First of all, for the purpose of this analysis, let us accept that there is a need for more electricity in New Zealand, and that our existing infrastructure isn’t capable of meeting that need. This leaves us with the question of whether nuclear power is a suitable alternative.
On the one side, we see that nuclear power plants have a relatively small footprint and can be built on far more locations than today’s dams. Modern power plants are also designed such that they automatically power down in the event of an earthquake, so, barring a doubly strong blow like that which hit Fukushima, the risks posed by a natural disaster should be fairly well mitigated.
Furthermore, nuclear power plants do not emit the same large volumes of harmful pollutants as carbon-based alternatives such as gas and coal power plants, with the only real emissions of nuclear fission being steam. In terms of cost, this comparison also favours nuclear, with the cost of uranium fuel accounting for only between 16% and 28% of a nuclear power plant’s operating costs.
Not only does nuclear energy raise the prospect of lower emissions and comparatively lower costs than carbon-based alternatives, but in fact New Zealand—despite the widely held assumption that we are “nuclear-free” by law—already uses nuclear energy and reactions in a range of practical applications, from cancer radiation therapy to household smoke alarms. The idea of bringing nuclear Down Under, therefore, is not without precedent, and we do at least have the basic level of expertise and best practices in place to begin the transition towards nuclear energy.
However, that far from settles the argument. Indeed, for all of nuclear energy’s supposedly clean and safe pretences, the reality of nuclear energy in New Zealand is far less than perfect.
To begin with, there are the oft-cited risks and harms that accompany any nuclear power programme. Despite only emitting steam from its cooling steeples, a nuclear power plant has another far more pernicious byproduct: radioactive waste, which can take tens of thousands of years to decay. This raises two undesirable but unavoidable scenarios: one in which this extremely hazardous waste—each plant producing on average twenty tonnes of it per year—has to be painstakingly poured into barrels and surrounded with cement, transported a thousand feet underground, and then guarded for decades thereafter. Or worse still, that the waste falls into the hands of a criminal syndicate hell-bent on causing public panic and an environmental disaster by crafting a “dirty bomb” or employing the radioactive substance in some other, equally sinister way.
This is even before the risk of some kind of unforeseen human or mechanical error is accounted for. Although modern nuclear power plants may contain many more failsafes than Chernobyl’s ill-fated Reactor Number 4, the risk of catastrophe cannot be eliminated—a very real consideration when you compare the potential damage caused by a nuclear meltdown to, for example, a dam flooding.
Even if we were to dismiss these risks, the practicality of nuclear power in New Zealand remains questionable. Firstly, any nuclear power programme here would obviously be on a small scale considering the cost required to construct a single reactor. Therefore, in the event that a plant were forced to shut down, it would result in a far larger drop in supply than if a power plant were to shut under our current configuration, whereby power generation is distributed across many dams, wind farms, and other sources. Such a drop in supply could result in sudden power blackouts and immediate hikes in electricity costs as relative demand soars. This is a risk not only to household electricity prices, but to the productivity of New Zealand’s industrial sector and, by extension, our economy as a whole.

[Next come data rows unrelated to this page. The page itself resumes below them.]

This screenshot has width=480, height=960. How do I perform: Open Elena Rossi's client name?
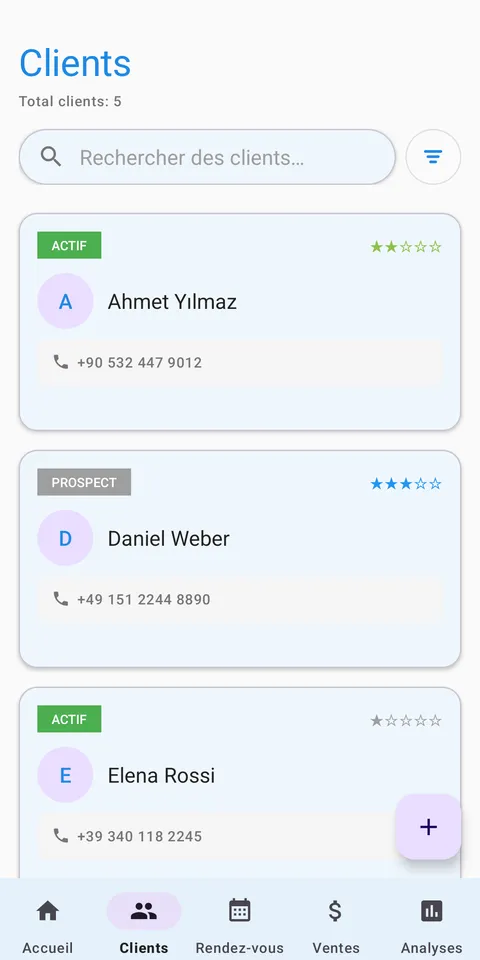point(162,775)
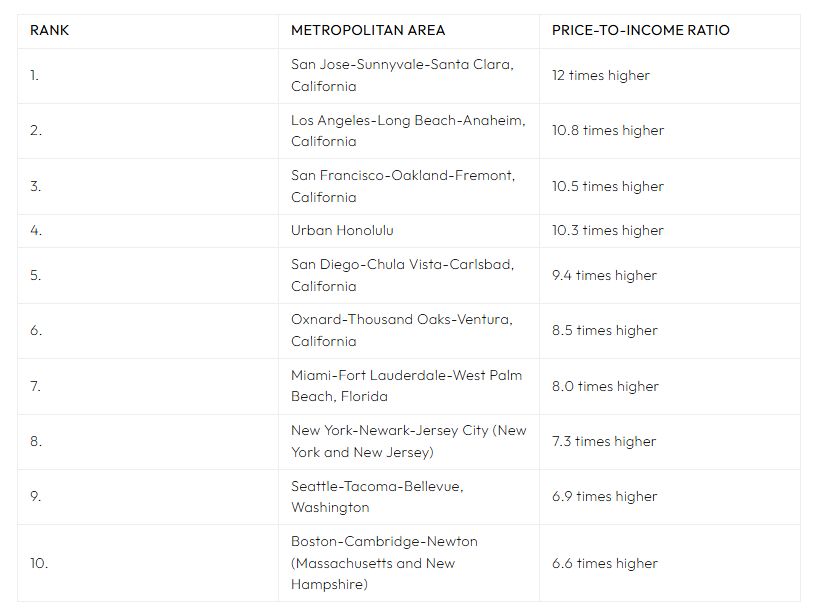
Task: Click the PRICE-TO-INCOME RATIO column header
Action: coord(669,31)
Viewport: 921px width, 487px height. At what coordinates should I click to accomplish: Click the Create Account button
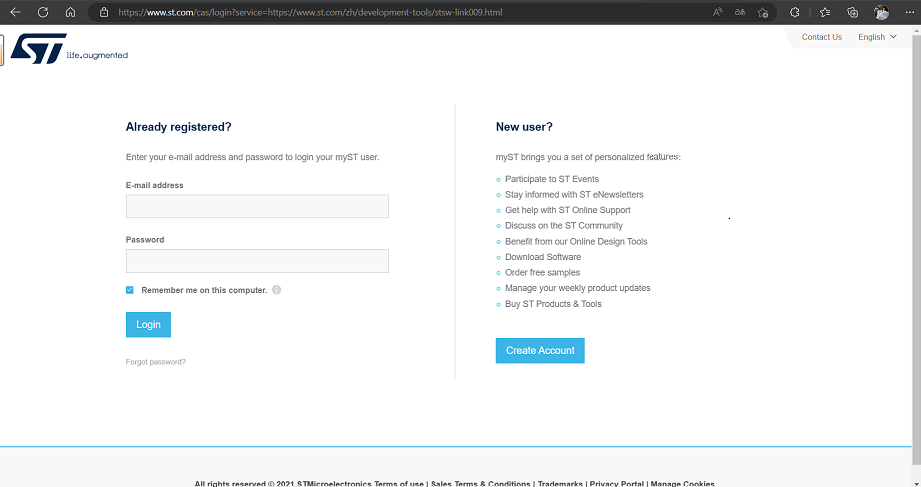click(x=540, y=350)
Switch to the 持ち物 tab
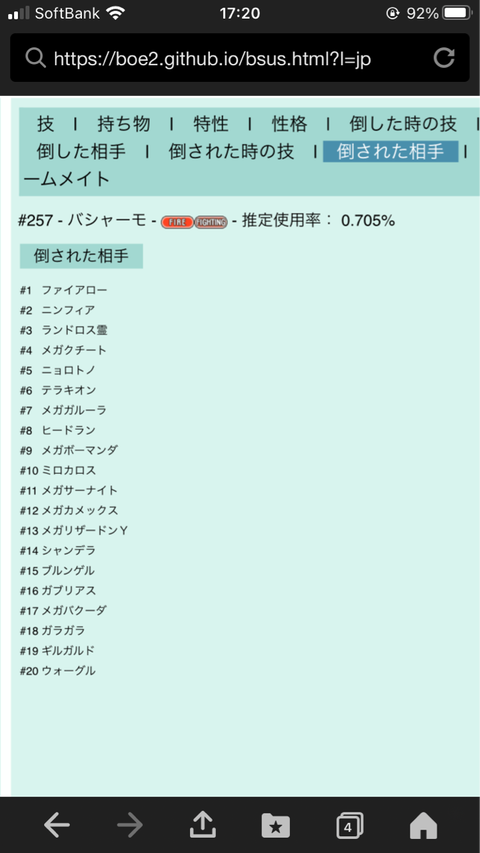480x853 pixels. click(x=124, y=124)
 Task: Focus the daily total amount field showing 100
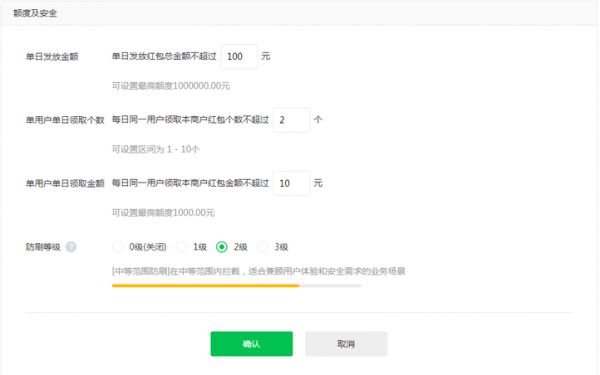(239, 57)
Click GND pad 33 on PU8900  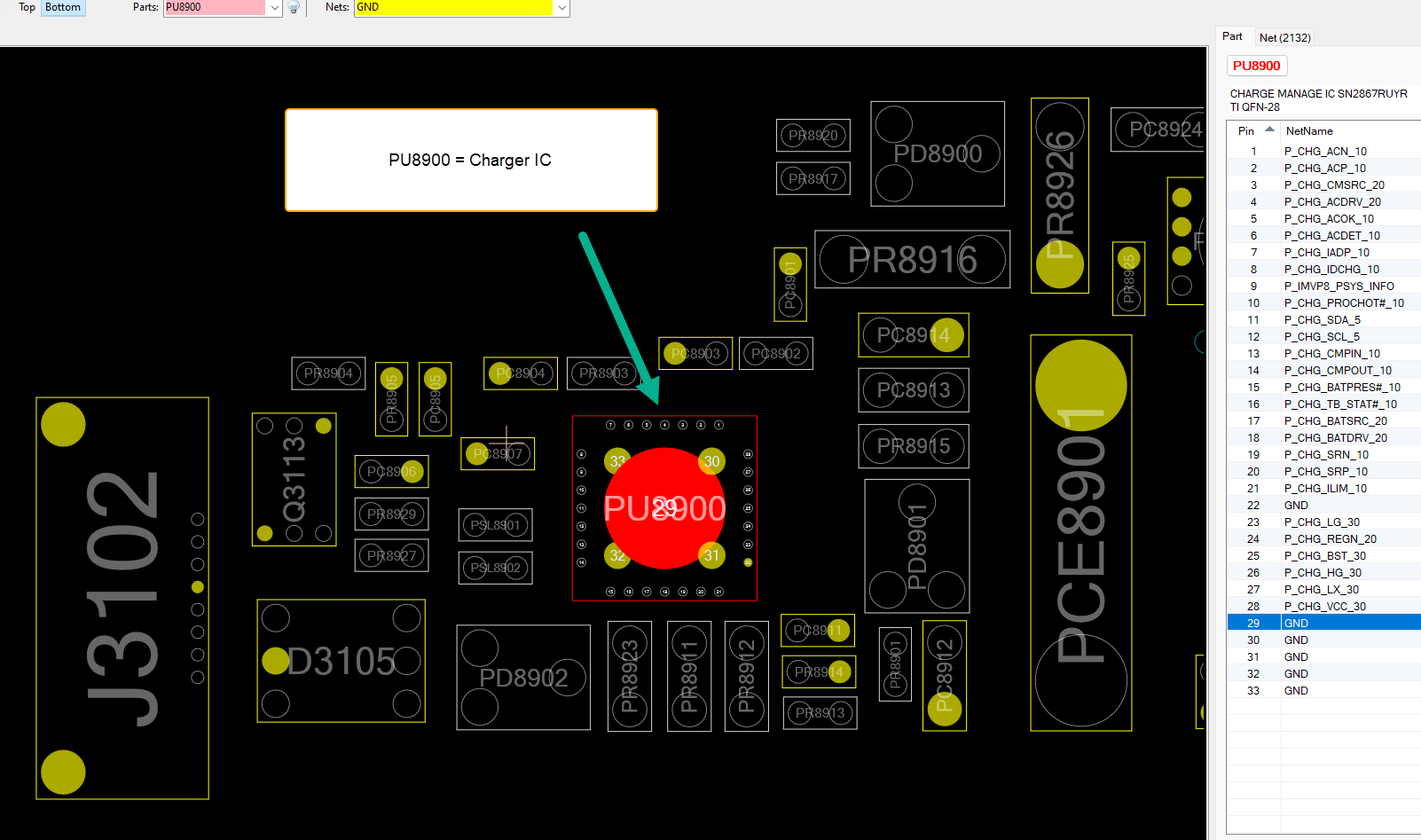coord(617,461)
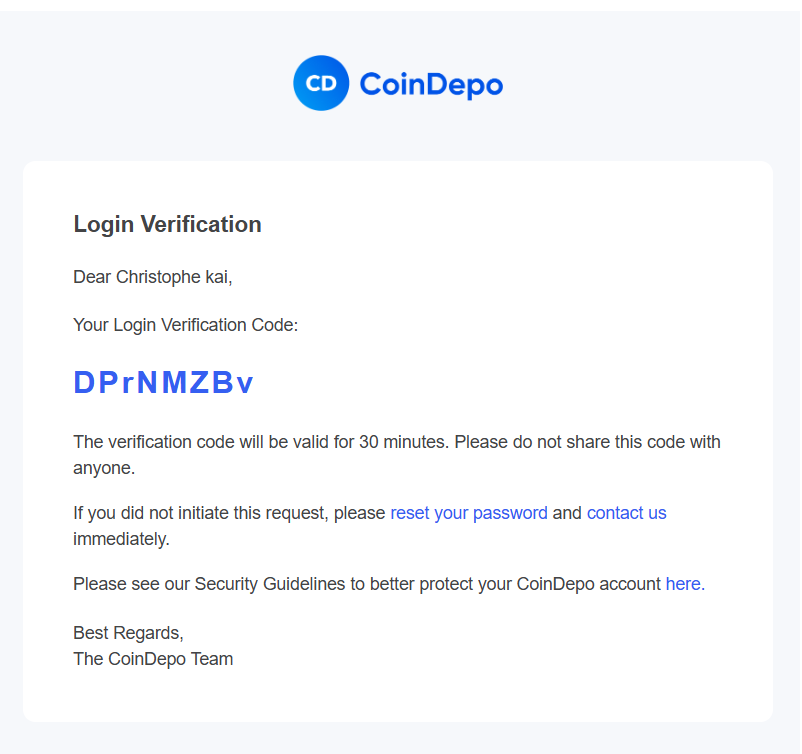Click the CoinDepo wordmark in the header
This screenshot has width=802, height=754.
click(431, 84)
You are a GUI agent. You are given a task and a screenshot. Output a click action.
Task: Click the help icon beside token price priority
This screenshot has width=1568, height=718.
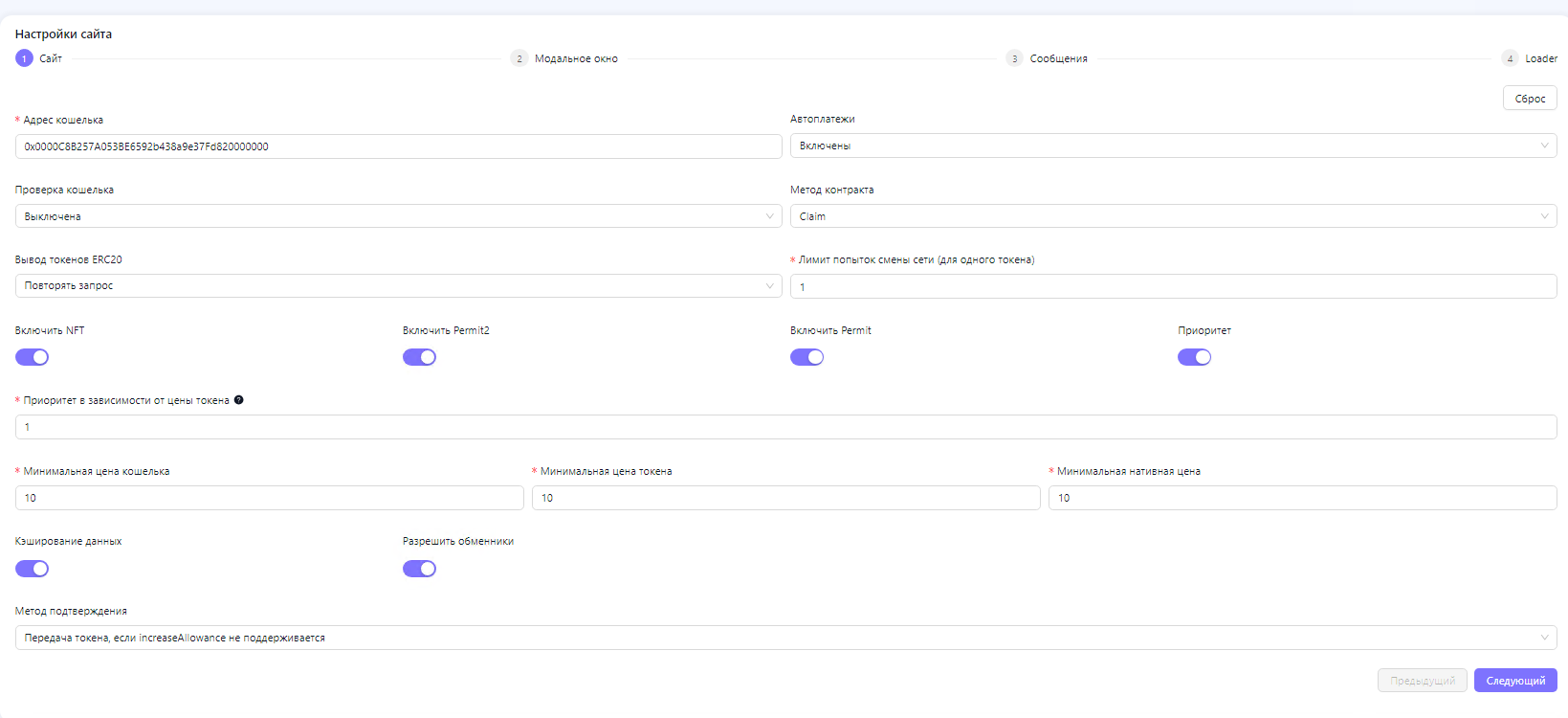coord(239,400)
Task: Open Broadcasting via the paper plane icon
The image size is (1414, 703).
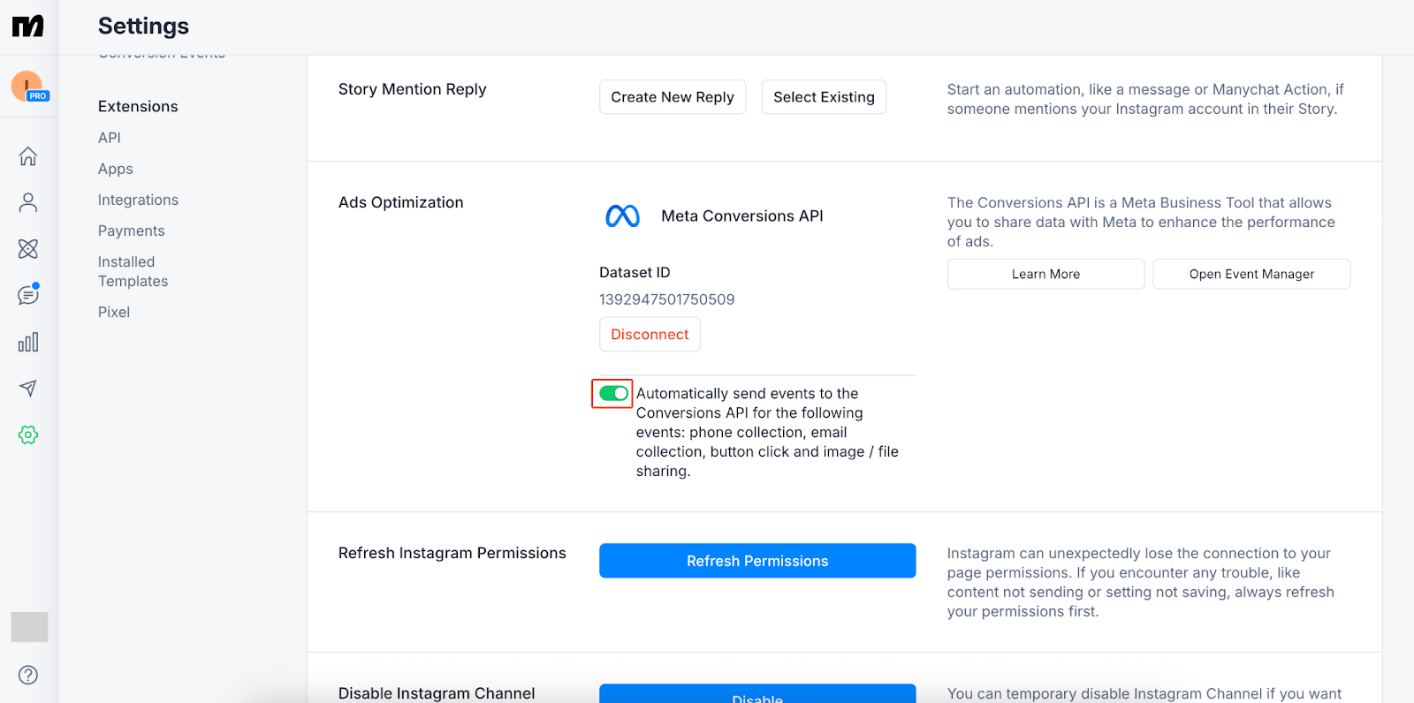Action: (x=28, y=388)
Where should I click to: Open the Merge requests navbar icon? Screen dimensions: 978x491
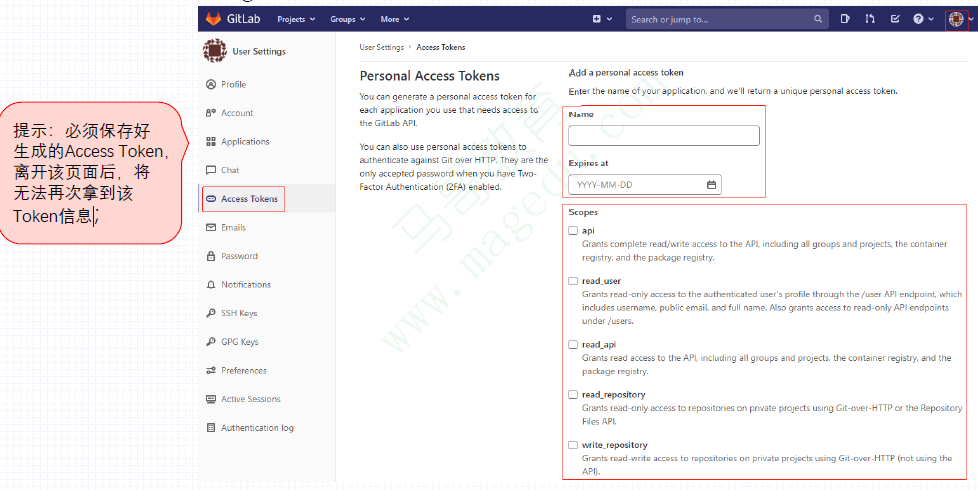pos(870,19)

If New Zealand does in fact have a power crisis, it is only reasonable that we consider a wide range of options before settling upon one or more solutions. Hopefully I have demonstrated to you that, whether considered from the point of view of an environmentalist or economist, nuclear power simply doesn’t stand up to any reasoned tests of feasibility, at least where the circumstances of New Zealand are concerned. Not only does nuclear energy carry an inherent risk, but, when you consider the relative harmlessness and efficiency of renewable forms of energy, nuclear power simply doesn’t stack up.